Davvero, c’è chi dice così? Nessuno me lo ha mai detto in faccia, i colleghi mi fanno sempre e solo tanti complimenti quando mi incontrano o mi spediscono i loro libri da recensire…Bah. Sicuramente però questo romanzo uscito per la prima volta nel 2008 e accompagnato da una meravigliosa rassegna stampa dimostra che quando ero una scrittrice sconosciuta ero molto incoraggiata dalla critica, poi più ho cominciato a essere conosciuta e letta, più quella critica che mi osannava mi ha cominciato un po’ a trascurare: curioso, no? Eppure io scrivo sempre allo stesso modo: parto da un’urgenza che si trasforma in una sfida stilistica. E attorno ai miei libri, grazie ai lettori – che sono donne ma anche uomini- e alla loro libertà, sento sempre un clima di grande attenzione che mi consente di crescere continuamente o almeno di aspirare a farlo. A proposito di zone cieche, comunque, io non so e non posso dire quale sia “la cifra del mio successo”. Ma nella postfazione a questa nuova edizione de “La Zona Cieca” Walter Siti dà la sua opinione sulla cifra della mia scrittura e ha colto davvero qualcosa che a me era sempre sfuggito.

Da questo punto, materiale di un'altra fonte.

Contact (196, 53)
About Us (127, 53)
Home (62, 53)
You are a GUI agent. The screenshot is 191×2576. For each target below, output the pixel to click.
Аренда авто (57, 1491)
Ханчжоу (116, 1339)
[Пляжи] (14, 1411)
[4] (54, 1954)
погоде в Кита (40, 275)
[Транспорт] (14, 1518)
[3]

- Sei all’ottavo mese di gravidanza. Qual è la prima cosa che dirai a tua figlia, quando la vedrai?
Non lo so…A proposito di incontro col mistero, non ce ne può essere uno più radicale. Quindi aspetto che lei mi guardi e chissà che cosa le risponderò.

che spettacolo la domanda (e la risposta) sulla scrittura priva di spessore!